Mas a UE pode estar a preparar uma nova “arma”, além daquelas medidas que já foram anunciadas. “É preciso mais e o euro digital é a principal carta da UE para ganhar flexibilidade em várias frentes”, defendem os analistas do Mediobanca. Consideram que esta moeda digital controlada pelo BCE seria uma arma para o banco central defender a soberania monetária face às moedas digitais estrangeiras.

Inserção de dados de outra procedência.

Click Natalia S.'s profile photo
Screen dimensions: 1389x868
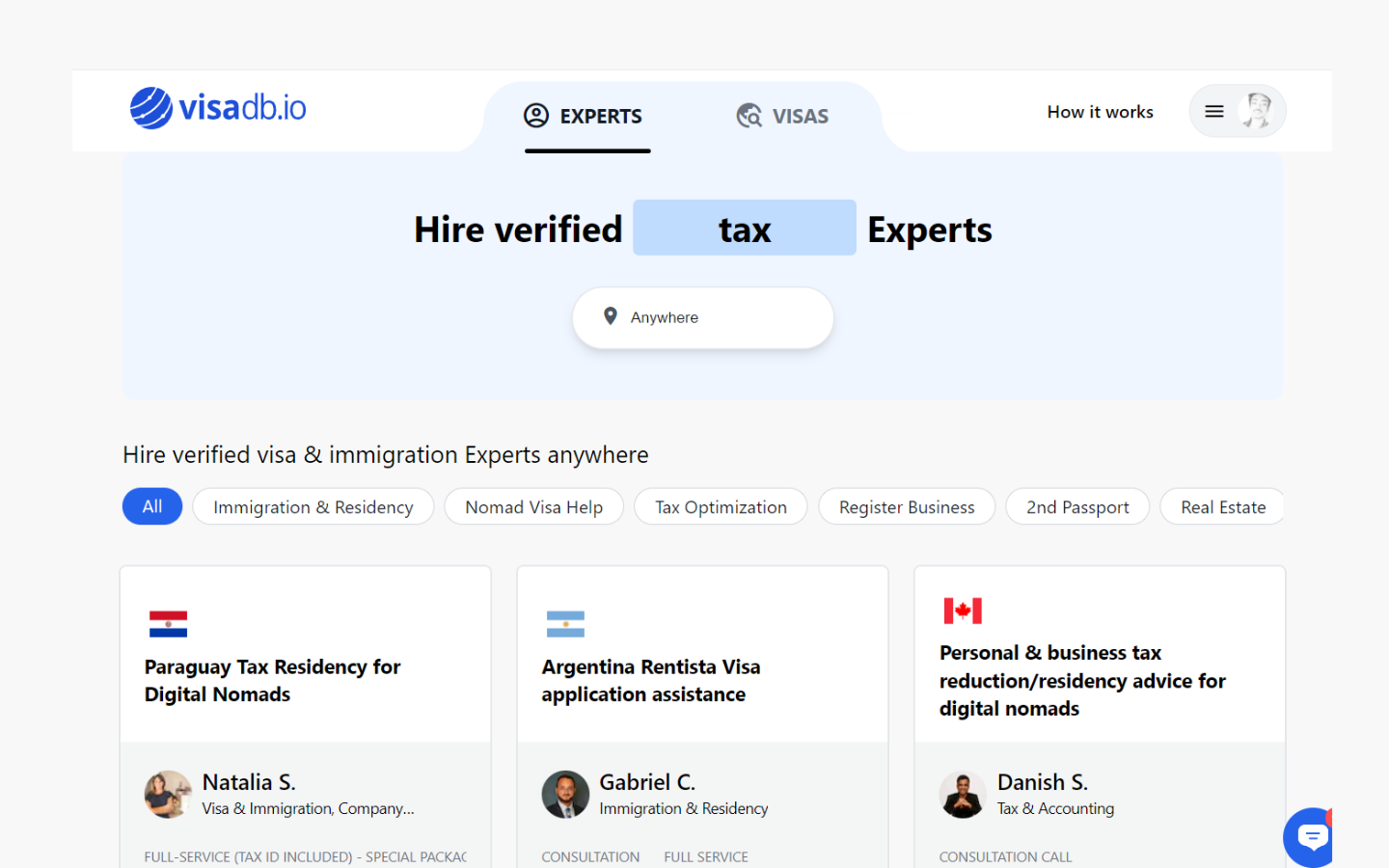(x=168, y=795)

Além disso, defendem, o euro digital ajudaria a Comissão Europeia a fortalecer a independência estratégica e o papel internacional do euro ao separá-lo da influência dos EUA no sistema de pagamentos, reconquistando o controlo dos pagamentos e construindo ligações fortes com outros países parceiros. Outra das vantagens seria de que esta ferramenta daria um impulso na integração europeia. “O efeito sinérgico é único para a Europa, o que provavelmente explica que o BCE tenha tomado a dianteira no Ocidente”.
O efeito sinérgico é único para a Europa, o que provavelmente explica que o BCE tenha tomado a dianteira no Ocidente
O BCE tem acelerado no processo para o lançamento de um euro digital e é dos países ocidentais mais adiantados no trabalho preparatório sobre CBDC. A decisão só será oficializada em meados deste ano, mas os responsáveis da instituição têm preparado o terreno para avançarem com este novo instrumento. Após a divulgação de um relatório sobre o euro digital no ano passado, a autoridade monetária liderada por Christine Lagarde está já a discutir o assunto com os estados-membros a forma como se poderá operacionalizar esta nova ferramenta de forma a reforçar o papel da moeda europeia.
Os analistas do Mediobanca notam que “as comunicações mais recentes da Comissão Europeia colocam o euro digital como uma ferramenta para aumentar a independência estratégica europeia, para defender as empresas da UE de sanções de outros países e para aumentar o perfil global do euro”. No entanto, observam que estas metas são bem mais ambiciosas do que as que têm sido referidas pelo BCE.
As indicações do banco central são de que a intenção não é “matar” as notas e moedas e que o euro digital seria apenas um complemento à forma como lidamos atualmente com o dinheiro, o que teria um impacto moderado no sistema financeiro e de pagamentos como o conhecemos. As opções estudadas pelo BCE apontam para que o euro digital tenha limites máximos moderados, de forma a manter a estabilidade financeira e evitar consequências graves para o sistema bancário. No entanto, o banco central admite que o euro digital poderá ser usado como arma de política monetária, mas não dá sinais de querer explorar essa possibilidade, deixando-a de fora do relatório sobre o euro digital.
A questão já não é tanto se teremos um euro digital, mas a forma e as repercussões que assumirão. Para a equipa de analistas do Mediobanca “quanto mais credíveis forem as ameaças externas, mais extensa será resposta da implementação do euro digital”. E acreditam que “nesta fase, a Europa está ainda a avaliar as diferentes alternativas, deixando todas as opções em aberto”.